Women’s Day has come and gone! Women are surviving how they were! Promises of their well-being, safety, and sound upkeep were confined to the stale political speeches of the rulers of the day. Nothing concrete can be expected to take place in a situation where reported cases of targeted assaults and attacks against them are on the rise.

I don’t attend Women’s Day functions for no specific reason except for the basic fact that, despite all the hyped propaganda the condition of our women hasn’t improved in recent years.

But last Friday, I did attend one of the discussions, focusing on women, hosted by Om Books International. Hosted by Shantanu Ray Chaudhuri, editor-in-chief, the interactive session with three eminent writers – Aruna Chakravarti, Harshali Singh and Nandini Sen – revolved around the art of storytelling.

I was drawn to the very concept—the art of storytelling. Here, I’d like to focus on the fact that perhaps the only viable option that can bring about some level of relief to women is to tell and upload their stories in whichever form they can. Those who cannot write their stories should try to relay them in the vocal mode of Dastangoi.
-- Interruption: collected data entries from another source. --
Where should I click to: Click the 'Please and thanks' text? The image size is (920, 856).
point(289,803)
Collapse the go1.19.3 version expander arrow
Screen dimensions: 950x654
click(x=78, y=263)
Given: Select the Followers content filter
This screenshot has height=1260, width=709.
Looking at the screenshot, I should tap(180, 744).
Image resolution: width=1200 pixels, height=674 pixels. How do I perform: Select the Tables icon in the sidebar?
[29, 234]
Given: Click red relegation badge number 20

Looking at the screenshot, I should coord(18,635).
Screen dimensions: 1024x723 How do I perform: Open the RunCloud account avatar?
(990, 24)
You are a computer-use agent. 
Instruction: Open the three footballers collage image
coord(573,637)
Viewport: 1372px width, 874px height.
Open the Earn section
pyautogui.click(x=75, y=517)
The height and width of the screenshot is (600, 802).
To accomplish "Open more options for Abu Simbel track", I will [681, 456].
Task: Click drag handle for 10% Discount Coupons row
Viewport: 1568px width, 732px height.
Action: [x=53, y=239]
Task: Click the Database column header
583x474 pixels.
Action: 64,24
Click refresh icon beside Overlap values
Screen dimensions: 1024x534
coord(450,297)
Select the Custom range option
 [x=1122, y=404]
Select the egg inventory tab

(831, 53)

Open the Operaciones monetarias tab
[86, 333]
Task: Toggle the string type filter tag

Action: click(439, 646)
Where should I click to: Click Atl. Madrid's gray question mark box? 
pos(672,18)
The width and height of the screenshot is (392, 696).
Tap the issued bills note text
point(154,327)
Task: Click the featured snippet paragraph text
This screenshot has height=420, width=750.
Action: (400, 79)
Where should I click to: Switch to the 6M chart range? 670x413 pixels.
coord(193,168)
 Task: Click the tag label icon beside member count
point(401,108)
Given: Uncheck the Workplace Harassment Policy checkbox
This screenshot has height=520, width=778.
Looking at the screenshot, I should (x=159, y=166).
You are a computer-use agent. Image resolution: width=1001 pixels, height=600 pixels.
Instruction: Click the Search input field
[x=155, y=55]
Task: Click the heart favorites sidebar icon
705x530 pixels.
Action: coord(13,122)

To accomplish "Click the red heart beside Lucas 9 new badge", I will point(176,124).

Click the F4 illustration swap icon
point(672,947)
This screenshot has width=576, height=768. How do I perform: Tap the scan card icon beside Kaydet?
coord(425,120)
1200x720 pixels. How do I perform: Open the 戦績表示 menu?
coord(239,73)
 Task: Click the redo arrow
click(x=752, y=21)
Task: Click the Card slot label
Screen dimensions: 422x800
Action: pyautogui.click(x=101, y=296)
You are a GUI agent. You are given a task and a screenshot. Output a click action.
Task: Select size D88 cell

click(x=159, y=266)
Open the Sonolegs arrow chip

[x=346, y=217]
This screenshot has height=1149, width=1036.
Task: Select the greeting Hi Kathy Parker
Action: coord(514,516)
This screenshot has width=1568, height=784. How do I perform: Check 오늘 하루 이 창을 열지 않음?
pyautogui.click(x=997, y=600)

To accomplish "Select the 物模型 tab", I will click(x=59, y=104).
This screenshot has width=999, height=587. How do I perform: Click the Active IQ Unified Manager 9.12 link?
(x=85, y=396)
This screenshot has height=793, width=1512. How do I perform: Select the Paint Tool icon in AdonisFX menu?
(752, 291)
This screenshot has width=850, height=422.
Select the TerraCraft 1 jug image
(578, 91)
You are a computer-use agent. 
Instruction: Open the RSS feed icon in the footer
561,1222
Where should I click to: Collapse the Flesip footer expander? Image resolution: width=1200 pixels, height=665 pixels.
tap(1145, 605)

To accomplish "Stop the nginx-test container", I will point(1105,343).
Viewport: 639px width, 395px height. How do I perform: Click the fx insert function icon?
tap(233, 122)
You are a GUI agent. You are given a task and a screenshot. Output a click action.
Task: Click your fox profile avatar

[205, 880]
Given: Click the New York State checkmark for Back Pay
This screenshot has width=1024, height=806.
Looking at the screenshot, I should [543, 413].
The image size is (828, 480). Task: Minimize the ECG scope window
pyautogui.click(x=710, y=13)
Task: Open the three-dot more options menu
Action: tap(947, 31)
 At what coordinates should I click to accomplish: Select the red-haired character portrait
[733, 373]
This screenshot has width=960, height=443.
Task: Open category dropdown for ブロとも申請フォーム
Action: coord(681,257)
Yes, why not? It’s our traditional and age-old style of relaying stories.

Let language or regional barriers not come in the way. In this day and age of translations and translators, there are several options to help bridge gaps and boundaries. Above all, human emotions remain unchanging, whether you are here or there.

Last Friday afternoon, as I moderated the session, I asked the panelists to comment on this reality that bothers me: why is it that though each one of us has hundreds of stories to offload, only a handful manage to do so, with the rest carrying all their untold tales with them till their dying day. Why?

“Perhaps the only viable option that can bring about some level of relief to women is to tell and upload their stories in whichever form they can. Those who cannot write their stories should try to relay them in the vocal mode of Dastangoi.”

There’s another connected factor, or call it an offshoot, contrary to the myth that storytelling or writing could be easygoing, it isn’t. It’s tough. But stories ought to be told. They should be told a hundred times, relayed from one generation to the next. One ought to be prepared that storytelling could be emotionally draining and involves much effort and time, but it’s all worth it…. I would go to the extent of saying that storytelling should be encouraged right at the school and college levels. It is essential for emotional upkeep and survival in these turbulent times, when the going gets tough.

TOUGH IT GETS EACH SINGLE DAY 

Last week’s visual shots of a Delhi Police sub-inspector kicking and slapping namazis offering Friday afternoon prayers on the road outside a mosque in the Inderlok locality of the capital city appalled me. Though, as I have been writing all along, nothing shocks one in these times, those shots were much too horrifying. It went to relay how very third-class and rotten we have become. How the system has failed us. Disasters are taking place; atrocities are heaped every single day.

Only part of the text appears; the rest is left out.